Not since Jan Brady uttered the immortal words “Marcia,
Marcia, Marcia!” has so much sturm and drang been based on so little. I’d like to think that I follow politics
pretty closely. I regularly watch MSNBC,
Fox News and CNN. I read multiple
newspapers every day. I frequently read
fivethirtyeight.com, the Huffington Post, and the Drudge Report. I listen to talk radio during part of my
commute – left wing, right wing, it’s all good. To borrow from Cheech and Chong’s old
Basketball Jones bit, “I love politics so much, I am like a junkie.”
But I still don’t have a clue about what makes Benghazi
scandalous.
I realize that the last sentence puts me in some pretty
questionable company. It makes me sound
like a “Clintonista.” But trust me, I’m
not in that camp. I can actually get
pissed off at the Clintons – or at least Bill and Hillary. (I never get too annoyed with Chelsea -- after all, if someone had offered me
$75,000 a few years after I graduated from Stanford to talk about diarrhea, I
would have probably taken the money too.)
What makes a true Clintonista is that no matter what Bill and Hill do or
say, you have to go on TV and defend them.
Depending on the magnitude of the infraction, you’re free to start your
sentence with “I certainly think what they did was regrettable.” But that has to be followed by a relentless
ten-minute argument against (a) anyone who thinks the conduct revealed
character flaws, (b) anyone who thinks the conduct was illegal, and (c) the
vast right-wing conspirators. It’s OK if
the arguments you make couldn’t hold up in a tenth grade logic class as long as
you speak with certitude and passion.
When it comes to the Clintonistas, the old adage applies: if you don’t have the facts, pound the law;
if you don’t have the law, pound the table!
So I’m no Bill and Hill apologist. But I still don’t have a clue about what
makes Benghazi scandalous.
This past Tuesday, Kevin McCarthy, the heir apparent to the
Speaker of the House position, thought that he might shed some light on the
situation. Appearing on Sean Hannity’s
Fox News program, McCarthy confirmed the only thing about Benghazi that has
ever made sense to me -- that the Republicans have been desperately looking for
as many scandals as they can find, and Benghazi seemed like a reasonable place
to go fishing. Here are McCarthy’s now
immortal words: “Everybody thought
Hillary Clinton was unbeatable, right?
But we put together a Benghazi special committee, a select committee. What are her numbers today? Her numbers are dropping. Why?
Because she’s untrustable. But no
one would have known any of that had happened had we not fought and made that
happen.” Hannity, himself a GOP insider, responded with
equal veracity: “I agree. That’s something good. I give you credit for that. I give you credit for sequestration, I give
you credit – I’ll give you credit where credit is due.”

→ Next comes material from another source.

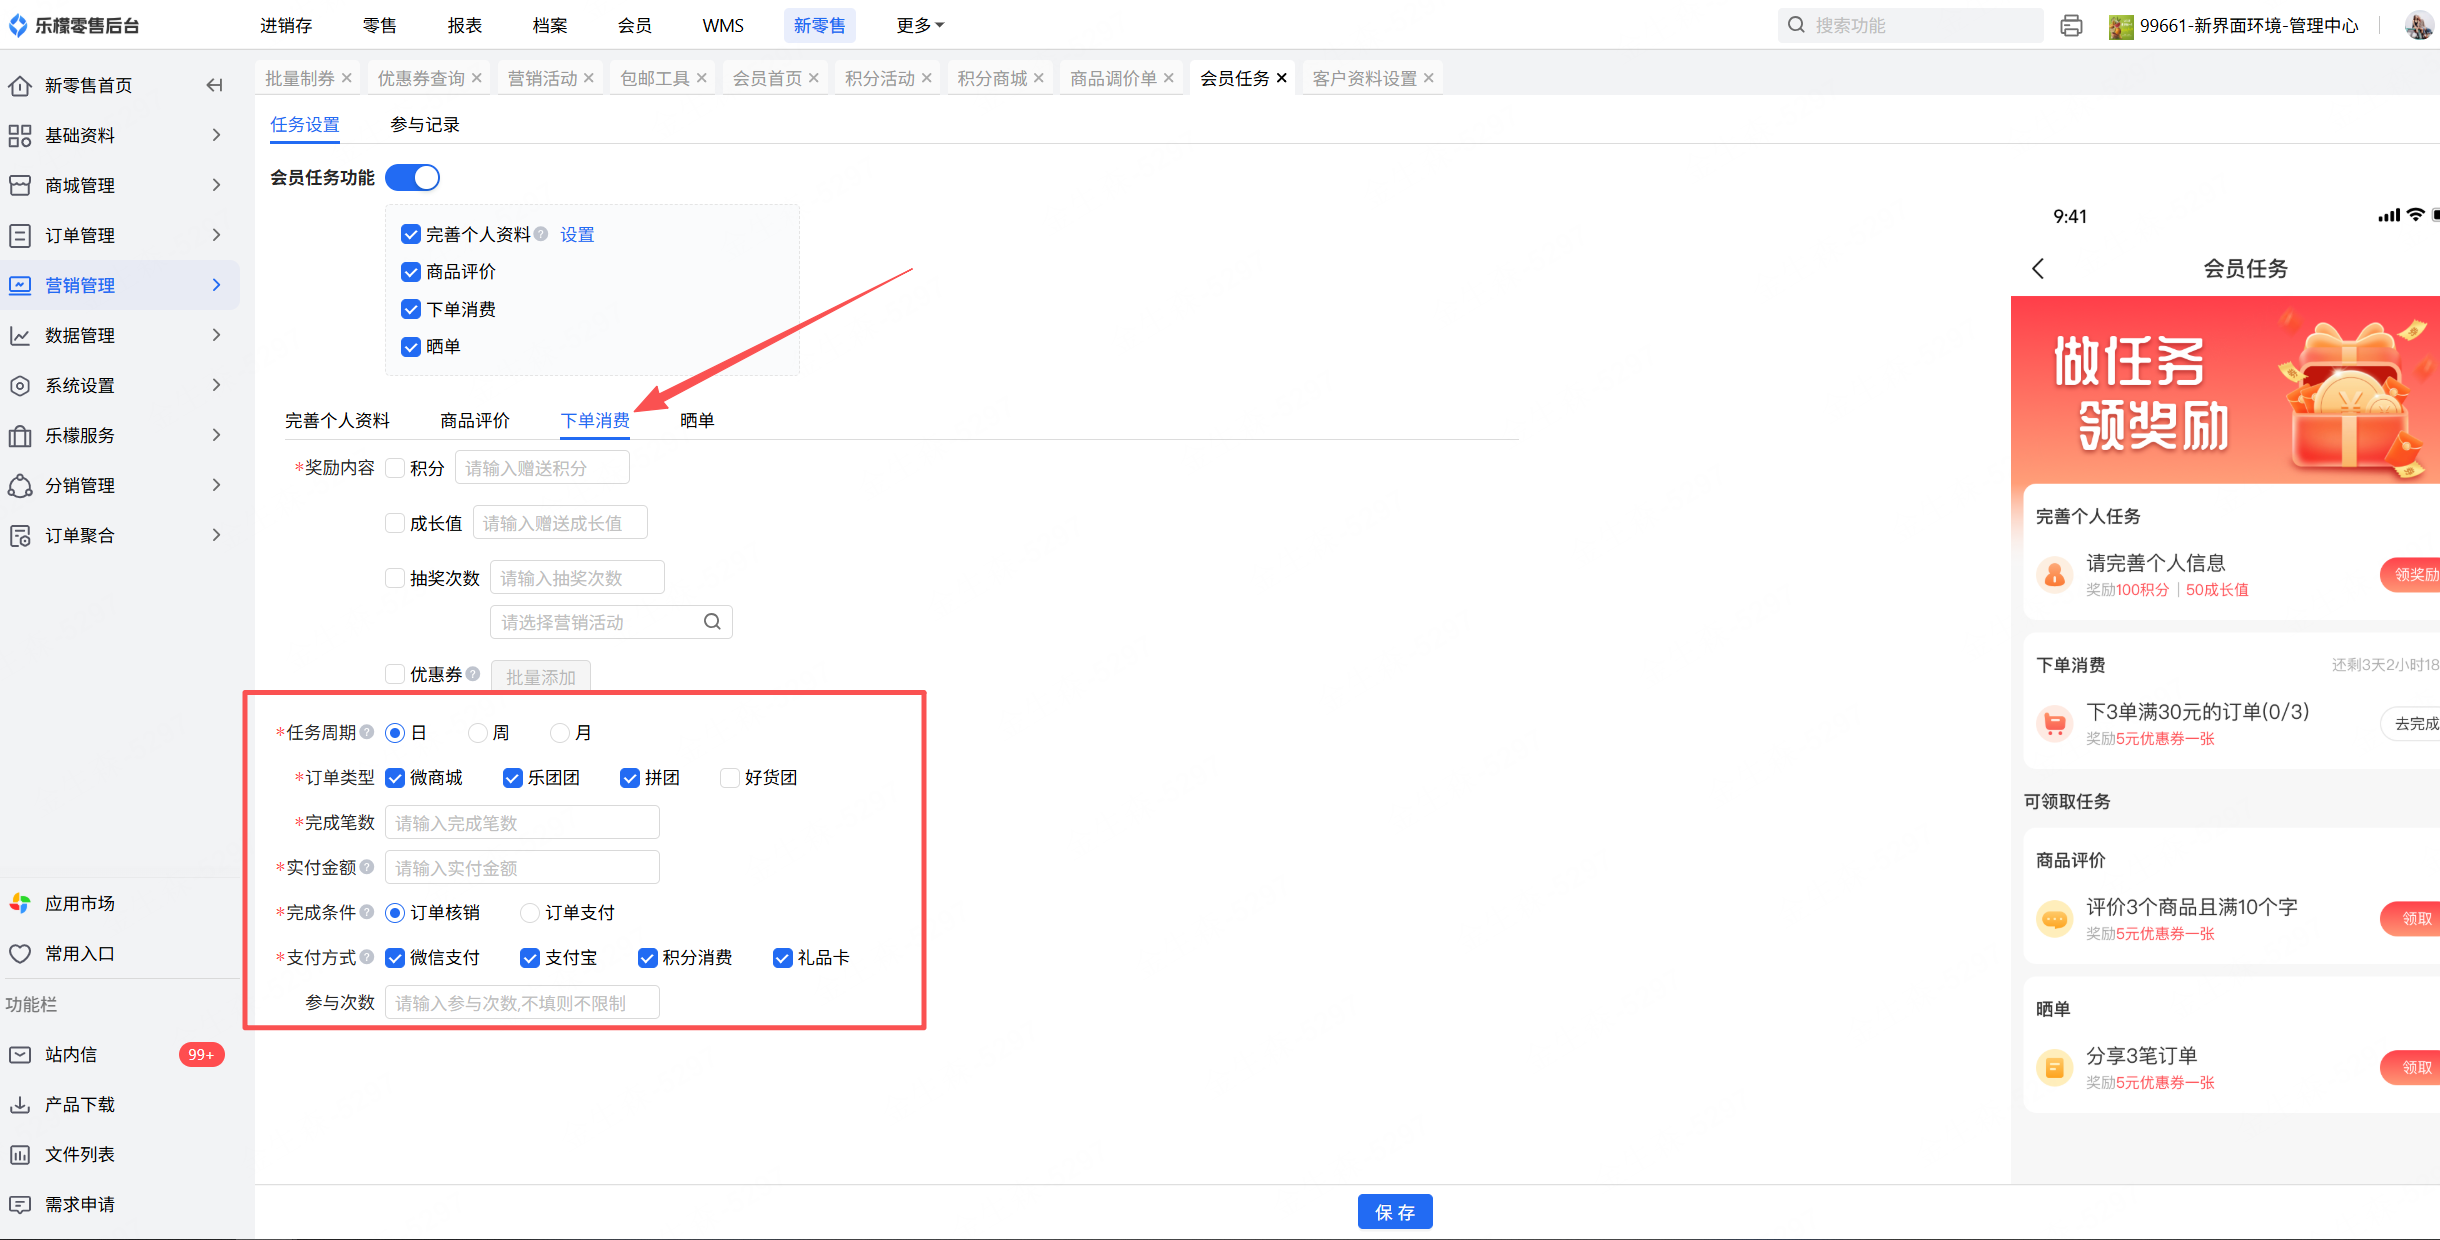Open the 更多 dropdown menu
The image size is (2440, 1240).
[919, 25]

I’ll give McCarthy credit too. He was honest. In fact, better than that, he was actually
candid. I’ve heard the excuse that he was “tired” from
having given so many interviews, but then again, that sounds like the excuse of
a college boy who has a few drinks and then tells his supposedly Platonic “friend”
about how sexy she looks. Drunk? Yes.
Honest? Hell yes. Some eggs, you just can’t unscramble.

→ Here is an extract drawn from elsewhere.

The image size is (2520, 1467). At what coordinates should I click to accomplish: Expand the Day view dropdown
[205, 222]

Does McCarthy’s statement establish, as a matter of fact,
that there never was anything scandalous about Benghazi? That the Republicans’ outrage was phony all
along? That the old “mon dieu” about
Hillary’s mishandling of the situation in Libya was just one big fishing
expedition and waste of taxpayer dollars?
Arguably not. For me, what
establishes those things is the combination of McCarthy’s statement and the
fact that nobody – not Bill O, not Mark Levin, not Sean Hannity, not Matt
Drudge, and certainly not the so-called “RINOs” who I also listen to – has ever
been able to explain to me where the substance of the Benghazi scandal really
resides. Walter Mondale once said of
Gary Hart, “That’s a nice bun, but where’s the beef?” Yet for me, when it comes to Benghazi, I’m still
looking even for the bun. As for the
beef, I think we heard all we need to from would-be Speaker McCarthy.
To think, that man wants to be two heartbeats away from the
Presidency. He may yet get his
wish. But he also has helped to ensure
that one of those heartbeats will be Hillary’s.